9 best exercises to quickly pump up a girl’s legs


Women are designed that way that we always want to have what we don’t have. Very often we mistake for a complex something that our friends might envy us for having. For example, the problem of thin legs. Women here can be roughly divided into two categories: the first - dreams of such legs, the second - is looking for all sorts of ways to “escape” from this problem.

This may surprise many, but a sufficient number of women suffer from the thinness of their legs, which to many resemble matchsticks. This problem can be dealt with, the main thing is to increase muscle volume. We will have to work harder and in several directions.

Physical exercises for legs

The first way to “fix” your legs is physical activity. Don’t be surprised that when solving the problem of reducing the girth of the hips and increasing them, the same solution is proposed. The fact is that in the first case, fat is burned and muscle mass is built up, which gives shape to the legs and prevents excess fat from growing throughout the leg. In the second case, through long-term training, muscles are built up, which make the legs larger in volume. Accordingly, the result of training is directly proportional to the effort invested.

No. 10. Pumping the oblique abdominal muscles (lateral bending with weights, in a simulator, etc.)

I agree with this. Thin narrow waist = makes a woman more graceful, beautiful and feminine.

However, absolutely any such exercises do not reduce your waist, but, on the contrary, make it even larger than you currently have.

That is, by doing all these exercises on the oblique abdominal muscles, your waist will expand (become larger), and the larger it becomes in that very unpleasant silhouette part.
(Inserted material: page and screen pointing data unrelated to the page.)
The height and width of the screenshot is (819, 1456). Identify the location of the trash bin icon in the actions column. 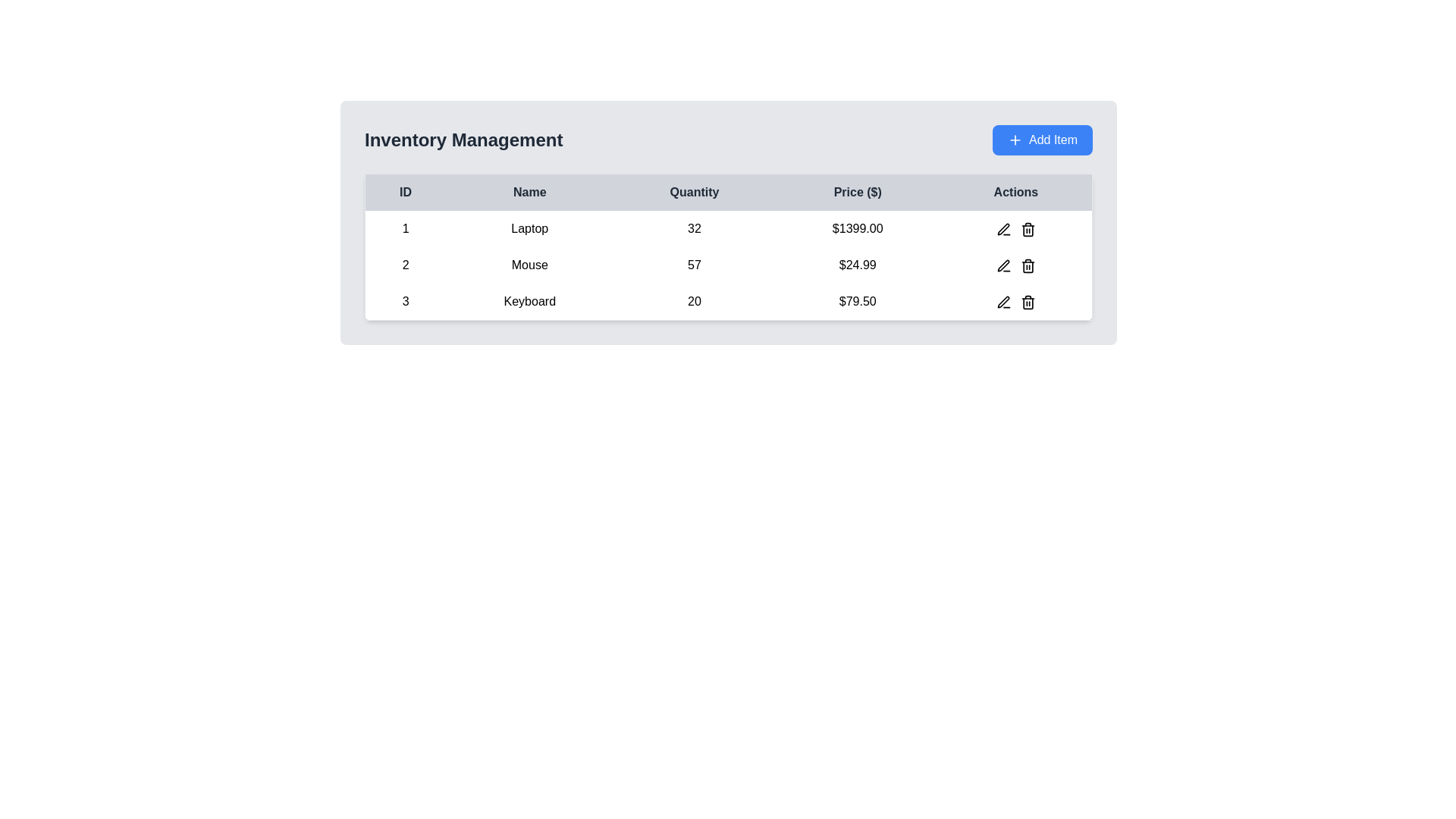
(1028, 302).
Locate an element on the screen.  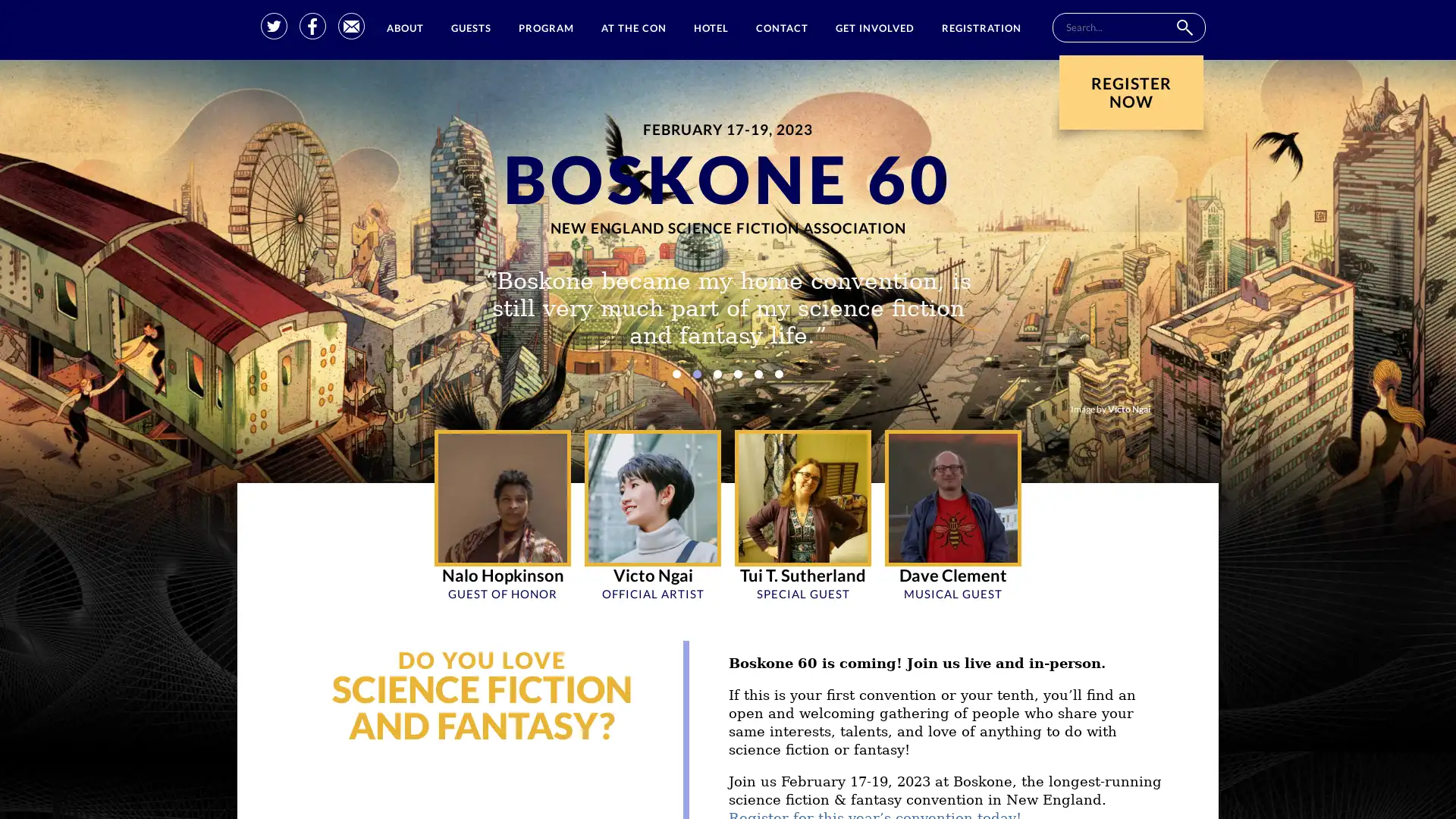
Search is located at coordinates (1183, 27).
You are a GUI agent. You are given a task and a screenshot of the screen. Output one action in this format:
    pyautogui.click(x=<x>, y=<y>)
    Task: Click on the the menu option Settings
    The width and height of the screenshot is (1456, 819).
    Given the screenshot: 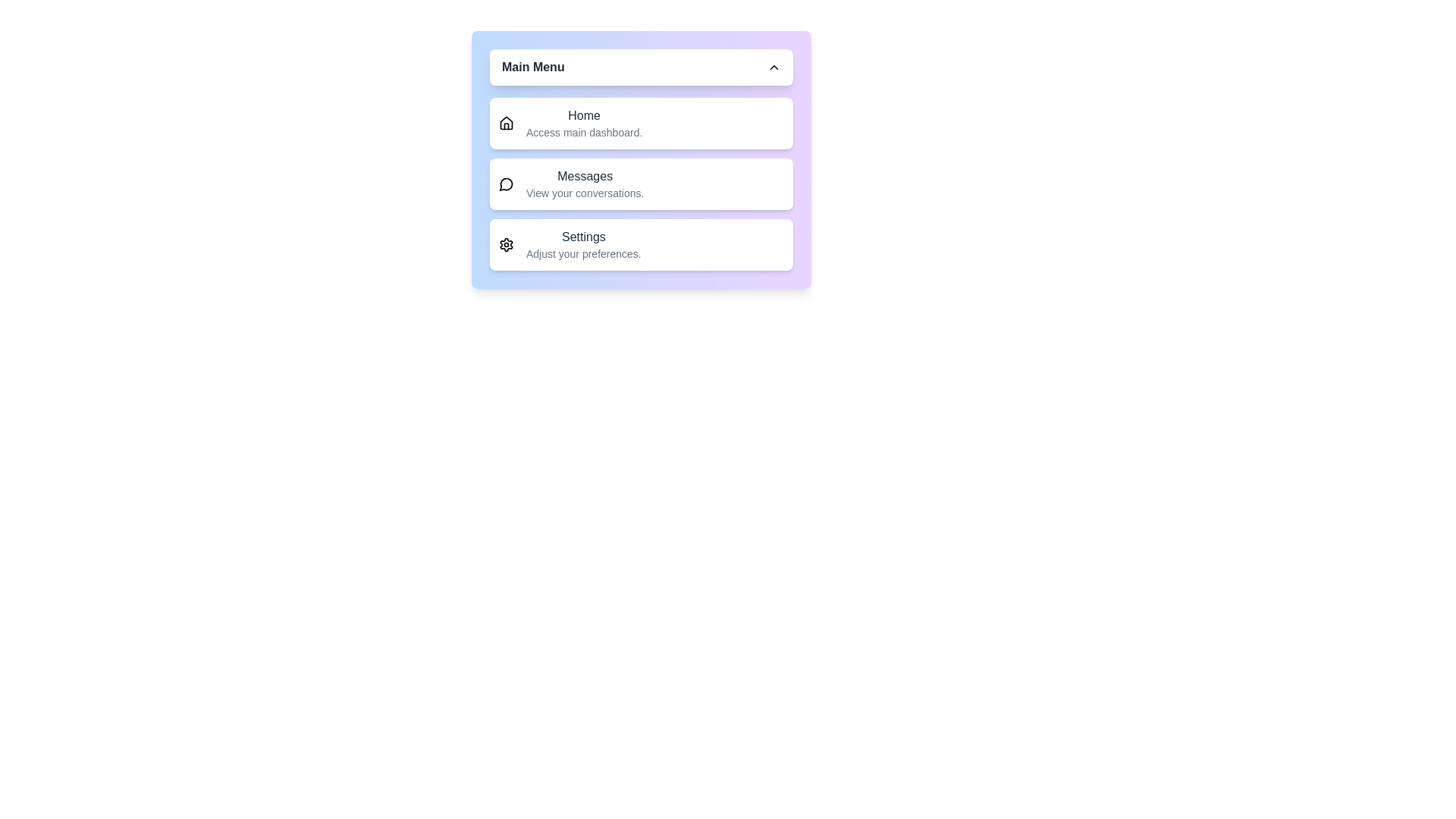 What is the action you would take?
    pyautogui.click(x=641, y=244)
    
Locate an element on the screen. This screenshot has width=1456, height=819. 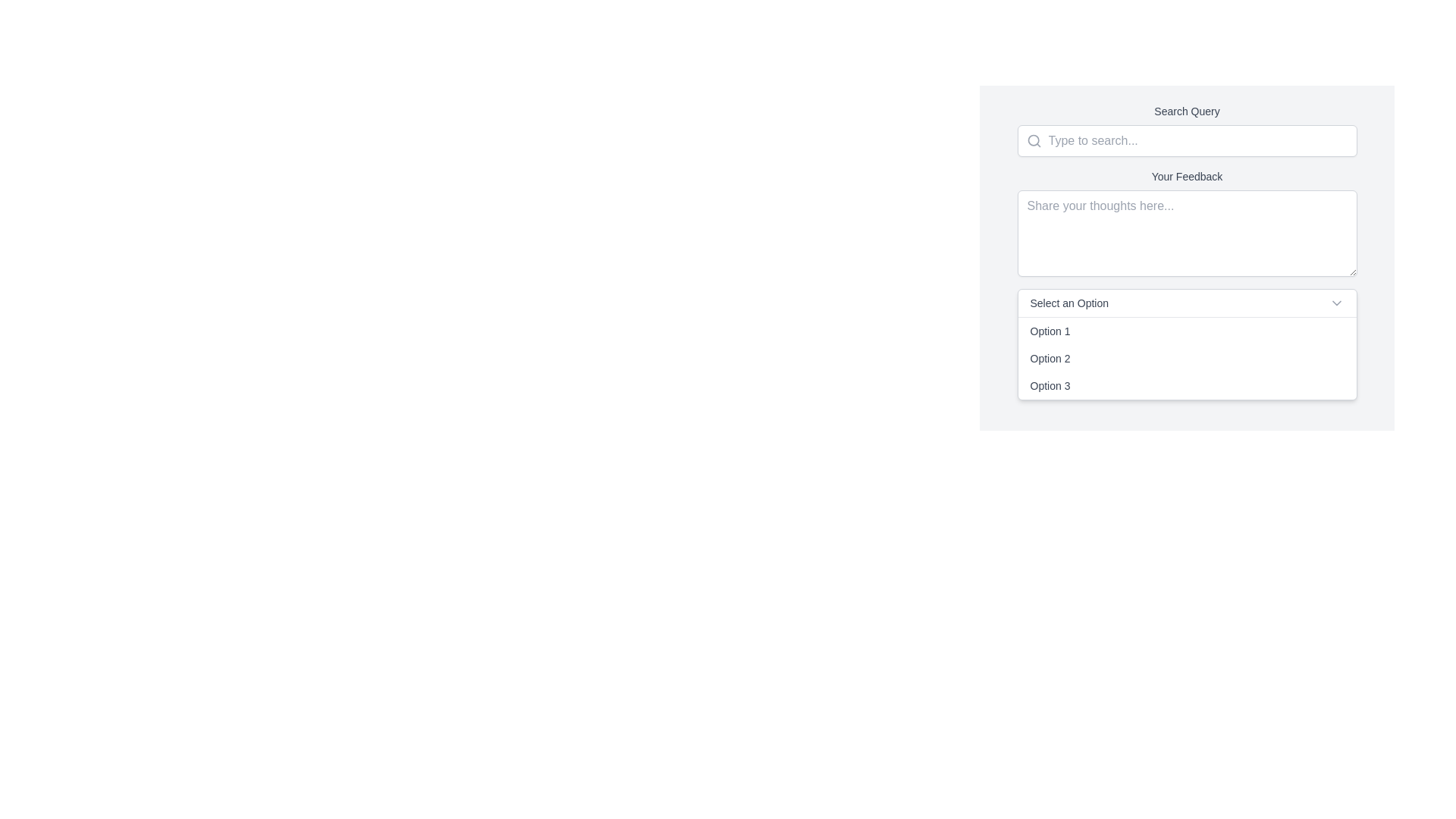
the downward-facing gray arrow icon of the Dropdown toggle button located at the far right of the 'Select an Option' text is located at coordinates (1336, 303).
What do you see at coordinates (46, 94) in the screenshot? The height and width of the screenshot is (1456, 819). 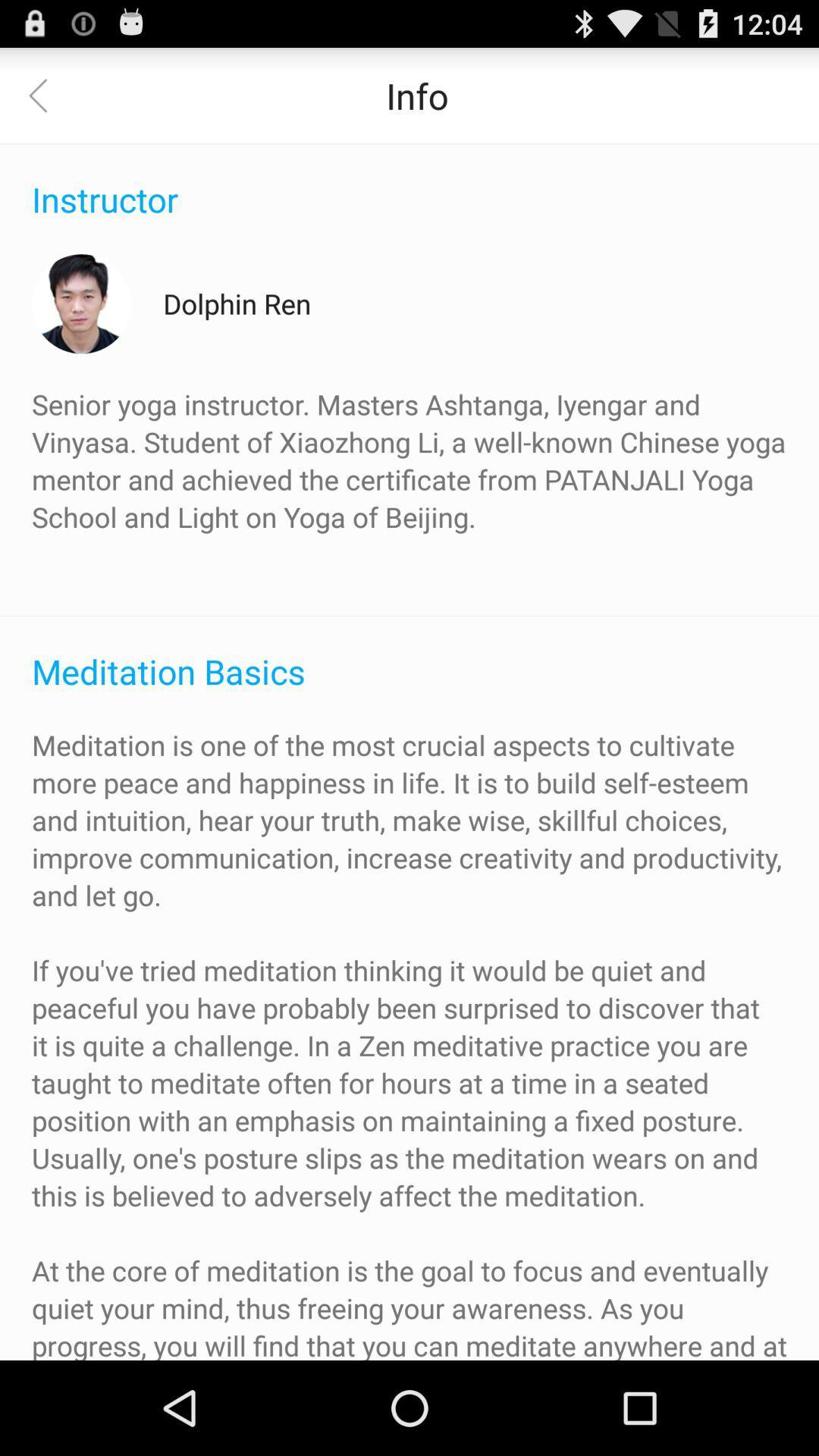 I see `the item to the left of info item` at bounding box center [46, 94].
Therefore, I categorically do not recommend performing any exercises on this area.

In addition, the obliques themselves are trained in many basic compound exercises, like squats, etc... so, in my opinion, there is no point in training them separately...

Lateral twists only cause harm

Ps If you think that exercises (side crunches and its variants) burn fat in this area (or “reduce the waist”), then you are wildly mistaken, dear.

Absolutely all exercises with weights are aimed at increasing muscle size, not decreasing it.

The severity of the obliques (“scrapes”) depends somewhat on size, as well as on the amount of fat in your body (including on the sides). This means that proper nutrition (diet) is much more important here than any exercise... therefore, I recommend: “Diet for quick weight loss.”

Ideally, of course, it is better to purchase my training course, which has been completely updated and created based on the latest scientific data and practical experience:

Basic rule of training!

If you want to build muscle mass, it is important to remember that you cannot do exercises every day. Muscles grow during rest, so the best option would be the following alternation: 1st day - intense training, 2nd day - rest, 3rd day - training, 4th day - rest, etc. That is, a break between classes sports should be one day.

Thin legs - how to make them beautiful?

It is important to note that every woman has her own concepts of thick and thin, so there is no specific standard. In addition, the shape of the legs is genetically determined and a person can only correct deficiencies that appear during life. There are several tips on how to get better if you have thin legs:

  1. It is important to exercise regularly, and not only the muscles of the legs, but also other parts of the body should receive stress. It is forbidden to train every day because muscles grow when they rest.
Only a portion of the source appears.